Lukas Tamayo-Orrego – Montreal Clinical Research Institute (IRCM)/McGill University
Scientific Publication
Lukas Tamayo-Orrego, David Gallo, Frédéric Racicot, Amandine Bemmo, Sushmetha Mohan, Brandon Ho, Samer Salameh, Trang Hoang, Andrew P. Jackson, Grant W. Brown & Frédéric Charron
Sonic hedgehog accelerates DNA replication to cause replication stress promoting cancer initiation in medulloblastoma. Nature Cancer 1, 840–854 (2020). https://doi.org/10.1038/s43018-020-0094-7
Funding sources
This work was supported by the Canadian Institutes of Health Research, the Fonds de Recherche du Québec–Santé, the Canada Foundation for Innovation, the Canada Research Chair program, the Canadian Cancer Society Research Institute, the Medical Research Council and the European Union’s Horizon 2020 Research and Innovation Programme ERC Advanced Grant. Lukas Tamayo-Orrego was supported by the Caldas (Colciencias) and Djavad Mowafaghian Foundation fellowships.
A protein called Sonic hedgehog is a key player in brain cancer initiation.
Medulloblastoma is the most common form of malignant brain cancer in children. While not always inherited, conditions such as Gorlin syndrome increase the risk of medulloblastoma. The mechanisms generating cancer-initiating mutations are not well understood. New research by Lukas Tamayo-Orrego and colleagues shed some light on this process by identifying a protein called Sonic hedgehog as a key player in medulloblastoma initiation.
During normal brain development, neural progenitor cells called granule cell precursors (GCPs) proliferate in response to Sonic hedgehog (Shh) to produce the largest neuronal population in the brain. In this study, Lukas Tamayo-Orrego and colleagues investigated whether the normal proliferative effects of Shh caused genomic instability and DNA lesions responsible for medulloblastoma formation. Their results demonstrate that by profoundly accelerating DNA replication in GCPs, Shh caused an unexpected and a novel form of DNA replication stress leading to genomic instability. Because these genomic changes rarely cause medulloblastoma, the brain tolerates significant levels of replication stress. Their results suggest this stress is a trade-off or by-product of the fast proliferative effects of Shh necessary to produce the largest neuronal population, granule cells, in the brain.
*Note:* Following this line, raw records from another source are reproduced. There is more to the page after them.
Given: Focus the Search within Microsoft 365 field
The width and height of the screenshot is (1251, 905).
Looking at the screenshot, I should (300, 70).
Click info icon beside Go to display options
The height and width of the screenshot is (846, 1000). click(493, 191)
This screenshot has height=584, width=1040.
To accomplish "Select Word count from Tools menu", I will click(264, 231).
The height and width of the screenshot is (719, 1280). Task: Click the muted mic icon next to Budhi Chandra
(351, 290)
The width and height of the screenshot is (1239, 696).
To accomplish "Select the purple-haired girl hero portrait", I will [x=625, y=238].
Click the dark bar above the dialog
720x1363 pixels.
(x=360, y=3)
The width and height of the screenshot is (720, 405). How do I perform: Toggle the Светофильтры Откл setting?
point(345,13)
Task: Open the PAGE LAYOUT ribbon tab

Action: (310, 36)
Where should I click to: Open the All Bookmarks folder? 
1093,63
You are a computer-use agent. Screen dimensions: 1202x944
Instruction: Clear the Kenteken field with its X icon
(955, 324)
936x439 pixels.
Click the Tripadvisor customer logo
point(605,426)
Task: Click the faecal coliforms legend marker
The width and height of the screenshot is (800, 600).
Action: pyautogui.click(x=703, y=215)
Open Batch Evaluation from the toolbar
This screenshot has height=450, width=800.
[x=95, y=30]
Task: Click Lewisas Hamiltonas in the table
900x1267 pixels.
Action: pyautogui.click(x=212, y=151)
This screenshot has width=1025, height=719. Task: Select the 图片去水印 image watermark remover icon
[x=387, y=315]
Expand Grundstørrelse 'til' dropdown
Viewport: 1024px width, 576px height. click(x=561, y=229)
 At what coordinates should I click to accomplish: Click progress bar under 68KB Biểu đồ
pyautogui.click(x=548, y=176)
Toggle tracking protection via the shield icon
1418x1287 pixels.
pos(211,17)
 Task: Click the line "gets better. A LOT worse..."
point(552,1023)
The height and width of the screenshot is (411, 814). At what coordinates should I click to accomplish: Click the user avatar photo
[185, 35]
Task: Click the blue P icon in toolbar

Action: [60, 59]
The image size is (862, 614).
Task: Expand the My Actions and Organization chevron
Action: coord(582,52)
Children with Gorlin syndrome (a cancer predisposition disorder) have only one active copy of a tumour suppressor called PTCH1 instead of two. In this sensitized genetic background, Shh-induced recombination provides a clear mechanism for the loss of the active PTCH1 protein and medulloblastoma formation. This is indeed a main conclusion of this publication showing that, in a cancer mouse model of Gorlin syndrome, inhibition of Shh-dependent replication stress prevents medulloblastoma initiation.
Therefore, from a pragmatic perspective, this work provides a proof of principle that attenuating DNA replication stress in cells at risk of becoming malignant can prevent cancer initiation. Since this result was achieved using inhibitors currently in clinical trials (albeit for different purposes), this finding could have implications for treatment. The researchers conclude that efforts aiming at reducing endogenous replication stress could be effective to prevent – rather than to treat – certain cancers.
Lukas Tamayo-Orrego, MD
As a PhD Student in Dr. Frédéric Charron’s laboratory at the Montreal Clinical Research Institute (IRCM)/McGill University, Dr. Lukas Tamayo-Orrego, MD demonstrated autonomy, scientific creativity and innovation at the highest possible level. Remarkably, he conceived and conceptualized most of this large-scale study, which represents an impressive number of experiments, and an outstandingly large range of technical approaches. He brought new research themes and techniques to his laboratory, and even pioneered novel techniques and approaches never performed before in any other labs. Finally, he wrote most of the manuscript.
Lukas Tamayo-Orrego is currently a postdoc in the lab of Andrew P. Jackson at the MRC-Human Genetics Unit, University of Edinburgh, and is now supported by an EMBO Long-Term Fellowship.